Ferrell said the other attorney's position had not been filled.

Bright-Pearson, 29, said she has worked a growing number of meth cases since she became Mississippi County prosecutor in 1995. She said she has an idea of what to expect when she begins her new position in a little less than two weeks.

The U.S. Attorney's office is not the only organization that is expanding its crackdown on the area's meth problem.

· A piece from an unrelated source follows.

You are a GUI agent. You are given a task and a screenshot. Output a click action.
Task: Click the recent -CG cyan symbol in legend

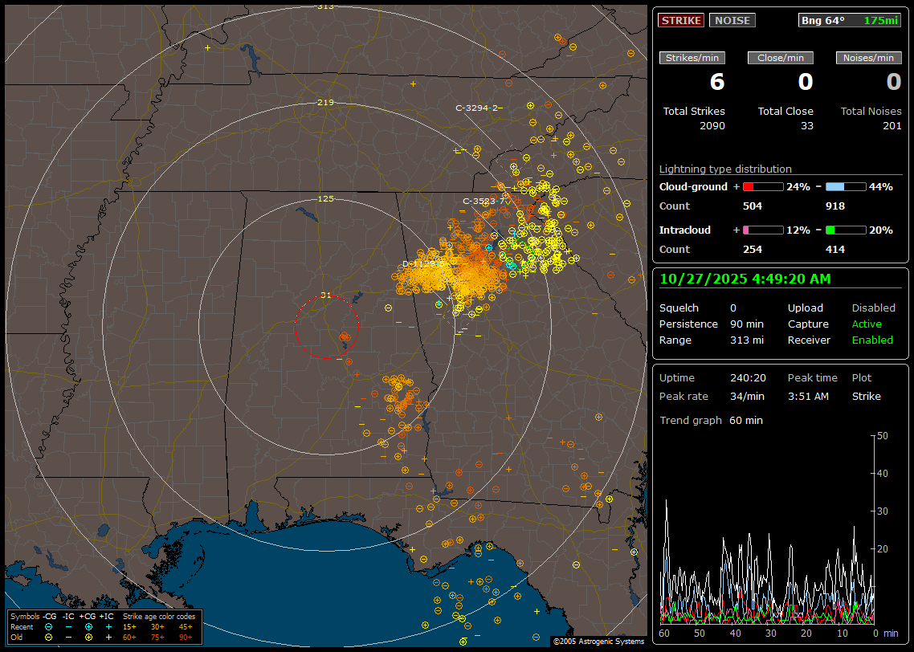pos(49,626)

Michael R. Boeger, an investigator with the Missouri Bureau of Narcotics and Dangerous Drugs, said the legislature approved the regulation of chemicals used in the manufacturing of meth.

Boeger said the Drug Enforcement Agency initially reported that it had busted 237 meth labs in Missouri in 1996. California had 155. He said that after polling city and county law enforcement agencies, the number rose to 502 in Missouri in 1996.

"At the rate that we're busting labs right now, by the end of December we'll have seized 1,293 labs," Boeger said.

Boeger said the difference between California and Missouri labs is the size. In California, producers are making pounds of meth for distribution. In Missouri, the labs are smaller and used for more personal production.

Boeger said manufacturers, wholesalers, retailers and distributors who work with one or more of the 32 chemicals used in meth manufacturing in Missouri will soon be required to register with the Department of Health.

Distributors are going to have to present identification when buying those chemicals in bulk, Boeger said. He added that the Drug Enforcement Agency is working on legislation that will regulate over-the-counter transactions of meth chemicals starting Oct. 1.

Boeger said his department will be contacting all of the people that need to be registered when the time comes for that. "They'll have to obtain identification on every single customer. They'll have to know exactly where they're shipping it to and then they'll have to report all their sales to me monthly," he said.